Мы с Каролиной прожили вместе двенадцать лет. И за все эти годы она никогда, ни разу не писала — и даже не обращалась ко мне — с той нежностью, которой удостоилась «Лиз Хэммонд» в первом же письме. Не буду его цитировать — хотя я помню это письмо почти наизусть, — но вы не поверите, сколько теплоты, дружелюбия, приязни она вложила в свои слова, — в слова, адресованные совершенно чужому человеку, — да что там, чужому человеку, которого и на свете-то не существует! Почему она никогда не писала мне — не разговаривала со мной — вот так же? Я был потрясен и… обижен, настолько глубоко, что несколько дней не отвечал ей. А когда наконец взялся ответить, признаться, мне было немного страшно. Ведь если продолжать переписку, я наверняка узнаю Каролину с какой-то другой стороны, — с той стороны, куда меня не допускали, пока мы были женаты. А к этому еще надо как-то приноровиться. И я решил не торопить события. Если Каролина и несуществующая Лиз Хэммонд слишком быстро и плотно сблизятся, ситуация чересчур усложнится. Я не собирался становиться ее лучшей подружкой, у меня и в мыслях такого не было, я лишь хотел быть в курсе повседневных дел Каролины, а в обличье бывшего мужа заполучить такую информацию мне не светило.
В общем, все сложилось, как я и задумывал. Я научился игнорировать ревность, которую испытывал всякий раз, когда Каролина присылала мне сообщение, — саднящее чувство, что она пишет человеку, за которым была замужем двенадцать лет и которого она реально считает чужим, — и попросту концентрировался на новостях: на том, что Люси взялась учиться игре на кларнете и увлеклась географией, и так далее. Взамен я по крохам скармливал Каролине биографию моего фиктивного «я», наполовину сожалея, что вообще ввязался в эту историю. Несколько раз мы обменивались фотографиями. Когда Каролина прислала снимок, на котором они с Люси стоят перед рождественской елкой (этот снимок я вставил в рамку и водрузил на каминную полку), я наугад выхватил из Интернета фотографию чьих-то детей и сказал, что это мои сын и дочь. И с какой стати она бы мне не поверила?

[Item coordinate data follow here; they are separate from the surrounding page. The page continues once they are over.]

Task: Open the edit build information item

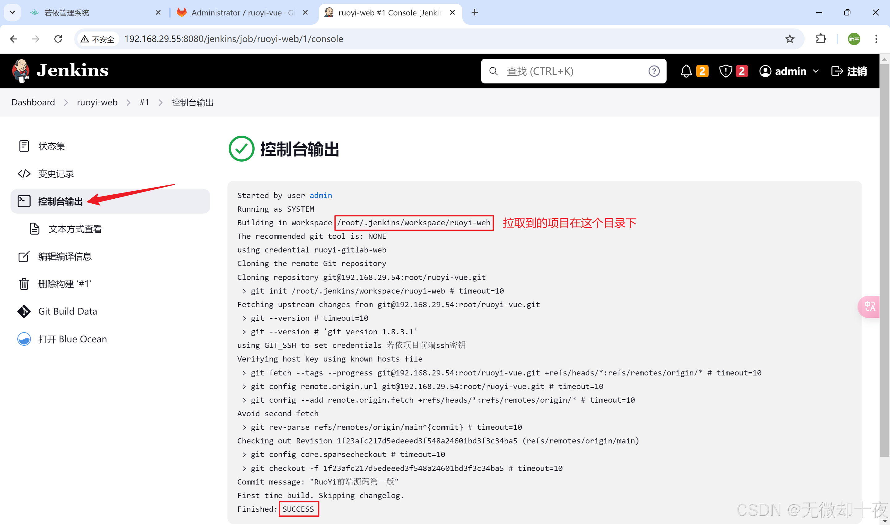Action: coord(65,256)
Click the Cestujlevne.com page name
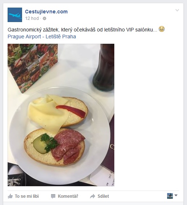 [x=46, y=12]
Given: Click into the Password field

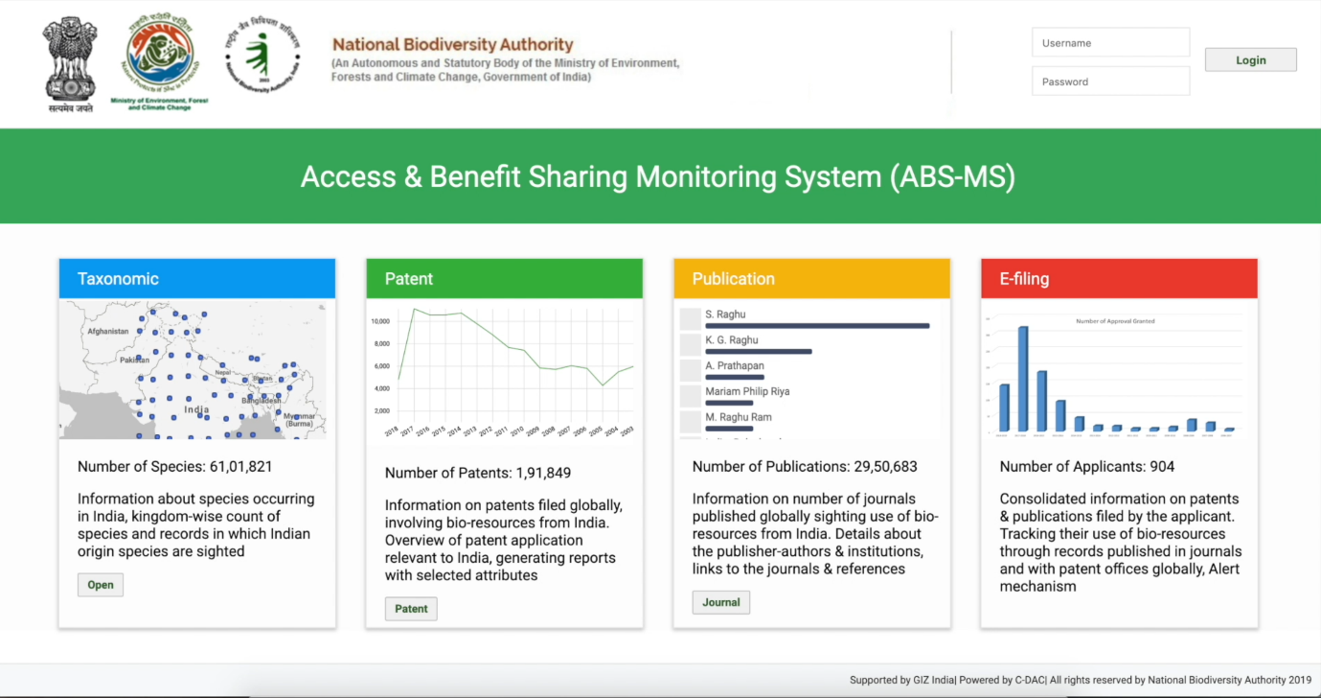Looking at the screenshot, I should coord(1109,81).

Знаю, все это звучит не очень достойно, особенно когда начинаешь вдаваться в подробности. Но — замечу справедливости ради — я притворялся Лиз Хэммонд, только когда мне было уж совсем тяжко, и сегодня был как раз такой случай. Я познакомился с Поппи и тут же потерял ее; после Сиднея очутился в Уотфорде; осознал, что мы с отцом так же далеки друг от друга, как и прежде; находился рядом с беднягой Чарли Хейвордом, когда тот умирал, — все вместе подкосило меня; приплюсуйте к этому смену часовых поясов, и вы, наверное, поймете, почему мне было так плохо, что хуже некуда. Я должен был с кем-то поговорить, и не просто с «кем-то», но с Каролиной. Позвони я ей с вопросом «как дела?», меня бы быстренько отшили.
Впрочем, я не стал писать длиннющее письмо. Извинился лишь за трехнедельное молчание, сказал, что компьютер сломался и его чинили целую вечность. Потом пару слов о пресловутом ювелирном бизнесе в Брайтоне: мол, дела идут не очень, кризис давит. Наскоро просмотрев новости на сайте «Дейли телеграф», спросил, верит ли Каролина в то, что правительство и впрямь запретит выдавать ежегодные премии банковским управляющим. Я уложился в три абзаца, а на большее меня в данный момент и не хватило бы. Подписался: «Береги себя, пиши, Лиз» — и добавил желтенький смайлик.